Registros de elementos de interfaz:
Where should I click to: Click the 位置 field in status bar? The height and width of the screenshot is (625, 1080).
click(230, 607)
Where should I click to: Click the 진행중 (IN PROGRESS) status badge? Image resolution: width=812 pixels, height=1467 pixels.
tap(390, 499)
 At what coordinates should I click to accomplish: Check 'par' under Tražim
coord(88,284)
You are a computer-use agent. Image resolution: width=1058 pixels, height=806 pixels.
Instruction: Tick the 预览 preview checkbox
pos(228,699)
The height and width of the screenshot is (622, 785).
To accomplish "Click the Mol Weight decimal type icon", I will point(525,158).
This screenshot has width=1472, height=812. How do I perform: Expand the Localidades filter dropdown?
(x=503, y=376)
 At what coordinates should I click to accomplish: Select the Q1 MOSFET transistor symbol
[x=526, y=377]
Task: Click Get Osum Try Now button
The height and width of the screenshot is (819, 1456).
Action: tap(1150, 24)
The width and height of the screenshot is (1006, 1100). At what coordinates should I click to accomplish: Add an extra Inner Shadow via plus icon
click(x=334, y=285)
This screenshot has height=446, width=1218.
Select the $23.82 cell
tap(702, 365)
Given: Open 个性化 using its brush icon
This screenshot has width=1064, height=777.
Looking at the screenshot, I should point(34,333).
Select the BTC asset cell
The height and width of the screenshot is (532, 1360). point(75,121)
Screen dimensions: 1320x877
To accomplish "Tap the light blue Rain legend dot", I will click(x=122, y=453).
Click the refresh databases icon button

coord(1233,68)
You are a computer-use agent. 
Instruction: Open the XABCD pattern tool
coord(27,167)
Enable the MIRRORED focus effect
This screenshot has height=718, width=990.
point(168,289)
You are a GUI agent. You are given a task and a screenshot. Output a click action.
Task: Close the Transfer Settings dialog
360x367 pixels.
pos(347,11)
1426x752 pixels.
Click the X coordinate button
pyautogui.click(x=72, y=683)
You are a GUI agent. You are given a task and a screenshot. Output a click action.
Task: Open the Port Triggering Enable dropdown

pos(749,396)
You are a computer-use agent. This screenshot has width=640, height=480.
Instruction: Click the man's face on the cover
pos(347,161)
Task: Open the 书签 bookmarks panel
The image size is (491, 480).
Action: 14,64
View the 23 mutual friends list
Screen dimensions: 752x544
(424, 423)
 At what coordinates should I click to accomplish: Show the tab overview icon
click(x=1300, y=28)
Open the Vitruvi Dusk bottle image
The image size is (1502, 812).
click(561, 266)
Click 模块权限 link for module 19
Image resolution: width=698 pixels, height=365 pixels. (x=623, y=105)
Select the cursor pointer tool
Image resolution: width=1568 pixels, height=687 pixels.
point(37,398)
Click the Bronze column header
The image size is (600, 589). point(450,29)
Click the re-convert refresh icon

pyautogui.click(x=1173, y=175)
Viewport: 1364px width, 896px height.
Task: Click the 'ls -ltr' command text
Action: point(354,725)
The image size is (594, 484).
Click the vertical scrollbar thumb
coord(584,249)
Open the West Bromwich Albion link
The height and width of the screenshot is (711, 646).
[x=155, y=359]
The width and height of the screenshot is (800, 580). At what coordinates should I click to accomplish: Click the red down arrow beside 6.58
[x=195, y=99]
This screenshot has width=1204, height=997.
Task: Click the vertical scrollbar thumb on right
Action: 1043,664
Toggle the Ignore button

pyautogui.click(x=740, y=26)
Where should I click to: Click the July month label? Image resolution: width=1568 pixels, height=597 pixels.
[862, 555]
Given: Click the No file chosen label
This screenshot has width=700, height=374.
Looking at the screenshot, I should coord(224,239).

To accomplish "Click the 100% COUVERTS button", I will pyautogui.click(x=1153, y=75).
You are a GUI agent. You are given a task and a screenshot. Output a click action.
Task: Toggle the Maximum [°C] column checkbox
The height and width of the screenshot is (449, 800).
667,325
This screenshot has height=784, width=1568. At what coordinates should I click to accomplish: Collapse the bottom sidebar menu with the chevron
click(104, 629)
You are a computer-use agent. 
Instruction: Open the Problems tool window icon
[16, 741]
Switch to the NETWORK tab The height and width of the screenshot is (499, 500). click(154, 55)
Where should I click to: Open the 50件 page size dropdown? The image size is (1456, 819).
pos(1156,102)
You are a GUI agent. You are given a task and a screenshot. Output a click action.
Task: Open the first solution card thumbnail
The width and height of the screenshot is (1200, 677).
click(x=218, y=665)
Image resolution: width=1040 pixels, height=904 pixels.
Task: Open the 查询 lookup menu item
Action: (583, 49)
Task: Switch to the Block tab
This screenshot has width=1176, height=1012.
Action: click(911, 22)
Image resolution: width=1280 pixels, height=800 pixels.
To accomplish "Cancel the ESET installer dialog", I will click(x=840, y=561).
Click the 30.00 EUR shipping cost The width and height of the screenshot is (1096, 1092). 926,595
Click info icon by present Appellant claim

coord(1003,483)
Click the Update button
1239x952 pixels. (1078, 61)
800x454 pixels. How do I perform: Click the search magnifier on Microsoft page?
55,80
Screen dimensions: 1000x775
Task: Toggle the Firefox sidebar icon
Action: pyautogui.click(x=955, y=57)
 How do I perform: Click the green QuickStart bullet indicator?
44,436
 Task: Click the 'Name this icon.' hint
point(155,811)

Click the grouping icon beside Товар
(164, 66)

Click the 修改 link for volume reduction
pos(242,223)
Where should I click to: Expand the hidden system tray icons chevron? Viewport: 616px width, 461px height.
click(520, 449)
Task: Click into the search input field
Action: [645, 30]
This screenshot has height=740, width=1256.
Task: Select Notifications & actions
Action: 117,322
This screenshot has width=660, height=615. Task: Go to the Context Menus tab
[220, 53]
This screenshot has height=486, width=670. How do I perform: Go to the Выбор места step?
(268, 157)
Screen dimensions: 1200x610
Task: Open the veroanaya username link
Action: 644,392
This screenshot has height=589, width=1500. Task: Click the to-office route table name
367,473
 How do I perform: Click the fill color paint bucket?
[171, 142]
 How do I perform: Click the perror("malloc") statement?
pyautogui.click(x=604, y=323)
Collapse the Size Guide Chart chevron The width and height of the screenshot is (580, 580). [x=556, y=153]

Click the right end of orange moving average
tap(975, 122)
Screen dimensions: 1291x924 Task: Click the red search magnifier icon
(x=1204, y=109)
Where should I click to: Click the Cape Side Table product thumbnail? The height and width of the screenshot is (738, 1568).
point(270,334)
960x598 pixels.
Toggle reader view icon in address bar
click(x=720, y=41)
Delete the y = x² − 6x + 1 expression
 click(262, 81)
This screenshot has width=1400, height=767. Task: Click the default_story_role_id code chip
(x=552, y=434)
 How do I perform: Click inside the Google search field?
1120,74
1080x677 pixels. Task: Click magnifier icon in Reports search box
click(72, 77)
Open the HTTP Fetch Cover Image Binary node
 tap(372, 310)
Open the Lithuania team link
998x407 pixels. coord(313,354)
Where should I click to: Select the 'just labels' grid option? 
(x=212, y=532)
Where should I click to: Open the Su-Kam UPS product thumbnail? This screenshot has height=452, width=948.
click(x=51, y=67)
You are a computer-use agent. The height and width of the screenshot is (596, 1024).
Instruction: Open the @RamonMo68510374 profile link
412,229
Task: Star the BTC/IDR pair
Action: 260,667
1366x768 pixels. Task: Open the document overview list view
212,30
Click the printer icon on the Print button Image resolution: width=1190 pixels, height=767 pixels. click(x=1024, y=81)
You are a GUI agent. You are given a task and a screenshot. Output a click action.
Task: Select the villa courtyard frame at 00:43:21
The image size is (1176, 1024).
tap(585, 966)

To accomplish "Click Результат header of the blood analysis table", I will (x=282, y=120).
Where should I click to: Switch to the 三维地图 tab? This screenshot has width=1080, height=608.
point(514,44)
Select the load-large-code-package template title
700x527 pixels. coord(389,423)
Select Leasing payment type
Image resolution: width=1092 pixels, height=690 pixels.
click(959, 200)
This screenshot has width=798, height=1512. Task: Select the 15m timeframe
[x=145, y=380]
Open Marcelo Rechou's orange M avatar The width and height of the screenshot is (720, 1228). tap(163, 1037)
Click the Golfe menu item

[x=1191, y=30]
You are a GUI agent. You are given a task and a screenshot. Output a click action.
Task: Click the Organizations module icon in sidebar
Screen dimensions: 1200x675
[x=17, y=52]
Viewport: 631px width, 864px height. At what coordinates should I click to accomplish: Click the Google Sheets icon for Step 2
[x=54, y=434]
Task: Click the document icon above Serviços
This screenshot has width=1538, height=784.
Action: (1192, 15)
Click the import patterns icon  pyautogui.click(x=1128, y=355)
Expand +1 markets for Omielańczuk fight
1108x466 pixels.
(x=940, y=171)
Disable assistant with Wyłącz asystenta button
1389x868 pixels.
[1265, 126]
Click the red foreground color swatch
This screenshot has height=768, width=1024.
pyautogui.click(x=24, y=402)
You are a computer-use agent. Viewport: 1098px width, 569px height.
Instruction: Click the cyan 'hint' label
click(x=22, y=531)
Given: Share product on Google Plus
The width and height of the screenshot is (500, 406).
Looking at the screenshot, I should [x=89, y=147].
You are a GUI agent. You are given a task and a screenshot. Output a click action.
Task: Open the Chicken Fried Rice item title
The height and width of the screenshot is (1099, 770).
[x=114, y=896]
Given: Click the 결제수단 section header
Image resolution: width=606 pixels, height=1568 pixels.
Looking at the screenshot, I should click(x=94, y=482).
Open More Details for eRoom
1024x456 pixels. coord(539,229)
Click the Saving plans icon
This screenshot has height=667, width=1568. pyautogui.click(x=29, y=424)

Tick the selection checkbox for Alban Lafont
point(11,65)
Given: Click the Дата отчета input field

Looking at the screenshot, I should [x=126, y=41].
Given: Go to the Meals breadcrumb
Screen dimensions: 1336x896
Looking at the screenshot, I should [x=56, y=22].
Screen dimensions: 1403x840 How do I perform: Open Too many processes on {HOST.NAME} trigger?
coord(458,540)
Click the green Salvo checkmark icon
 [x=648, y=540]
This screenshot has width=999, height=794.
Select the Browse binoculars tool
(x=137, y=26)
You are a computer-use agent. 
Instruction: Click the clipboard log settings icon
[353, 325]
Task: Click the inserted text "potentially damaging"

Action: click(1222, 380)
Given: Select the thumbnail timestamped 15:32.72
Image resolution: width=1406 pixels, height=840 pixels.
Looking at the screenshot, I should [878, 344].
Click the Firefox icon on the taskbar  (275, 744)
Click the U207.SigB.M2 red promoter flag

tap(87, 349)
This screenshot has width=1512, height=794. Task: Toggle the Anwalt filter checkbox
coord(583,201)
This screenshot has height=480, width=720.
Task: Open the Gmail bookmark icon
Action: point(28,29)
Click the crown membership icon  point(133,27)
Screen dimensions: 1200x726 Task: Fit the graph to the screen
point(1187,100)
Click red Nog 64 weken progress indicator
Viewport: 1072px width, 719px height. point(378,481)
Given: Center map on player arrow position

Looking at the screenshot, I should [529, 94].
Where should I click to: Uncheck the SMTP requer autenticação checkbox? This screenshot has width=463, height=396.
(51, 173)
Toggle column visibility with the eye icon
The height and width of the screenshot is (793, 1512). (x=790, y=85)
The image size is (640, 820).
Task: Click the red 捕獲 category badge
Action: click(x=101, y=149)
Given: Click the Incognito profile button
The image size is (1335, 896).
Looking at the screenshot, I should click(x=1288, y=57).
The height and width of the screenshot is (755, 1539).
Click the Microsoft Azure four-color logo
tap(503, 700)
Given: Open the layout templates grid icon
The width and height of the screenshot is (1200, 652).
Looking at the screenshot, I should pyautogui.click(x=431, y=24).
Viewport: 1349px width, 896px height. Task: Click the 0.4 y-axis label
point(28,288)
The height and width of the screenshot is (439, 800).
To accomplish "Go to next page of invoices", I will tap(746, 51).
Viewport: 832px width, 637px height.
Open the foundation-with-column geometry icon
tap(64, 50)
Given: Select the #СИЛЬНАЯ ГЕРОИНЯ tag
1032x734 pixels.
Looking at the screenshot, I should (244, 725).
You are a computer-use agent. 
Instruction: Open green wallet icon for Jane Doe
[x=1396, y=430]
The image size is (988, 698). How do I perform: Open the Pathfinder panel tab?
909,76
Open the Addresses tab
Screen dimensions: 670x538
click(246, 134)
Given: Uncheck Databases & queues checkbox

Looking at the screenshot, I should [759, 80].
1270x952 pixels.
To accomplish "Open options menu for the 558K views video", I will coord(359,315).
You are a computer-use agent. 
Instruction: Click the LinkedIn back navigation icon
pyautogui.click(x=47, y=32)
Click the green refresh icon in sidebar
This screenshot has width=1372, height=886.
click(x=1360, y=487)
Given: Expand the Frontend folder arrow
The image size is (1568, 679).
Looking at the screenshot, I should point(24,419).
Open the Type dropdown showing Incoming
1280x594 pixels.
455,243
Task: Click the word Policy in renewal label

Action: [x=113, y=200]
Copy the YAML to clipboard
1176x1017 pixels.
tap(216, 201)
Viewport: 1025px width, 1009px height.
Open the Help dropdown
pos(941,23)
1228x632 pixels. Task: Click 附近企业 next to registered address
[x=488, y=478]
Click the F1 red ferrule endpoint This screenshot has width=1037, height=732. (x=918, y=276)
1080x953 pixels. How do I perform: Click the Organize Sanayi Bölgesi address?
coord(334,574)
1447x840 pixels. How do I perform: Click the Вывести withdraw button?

_Qué entregar:_ Cita textualmente la parte de los registros que va desde su comienzo hasta la línea que contiene "tap(702, 365)", incluida esa línea.

_Respuesta del ejercicio:_
Where should I click to: Click the 位置 field in status bar? The height and width of the screenshot is (625, 1080).
click(230, 607)
Where should I click to: Click the 진행중 (IN PROGRESS) status badge? Image resolution: width=812 pixels, height=1467 pixels.
tap(390, 499)
 At what coordinates should I click to accomplish: Check 'par' under Tražim
coord(88,284)
You are a computer-use agent. Image resolution: width=1058 pixels, height=806 pixels.
Instruction: Tick the 预览 preview checkbox
pos(228,699)
The height and width of the screenshot is (622, 785).
To accomplish "Click the Mol Weight decimal type icon", I will point(525,158).
This screenshot has width=1472, height=812. How do I perform: Expand the Localidades filter dropdown?
(x=503, y=376)
 At what coordinates should I click to accomplish: Select the Q1 MOSFET transistor symbol
[x=526, y=377]
Task: Click Get Osum Try Now button
The height and width of the screenshot is (819, 1456).
Action: tap(1150, 24)
The width and height of the screenshot is (1006, 1100). At what coordinates should I click to accomplish: Add an extra Inner Shadow via plus icon
click(x=334, y=285)
This screenshot has height=446, width=1218.
Select the $23.82 cell
tap(702, 365)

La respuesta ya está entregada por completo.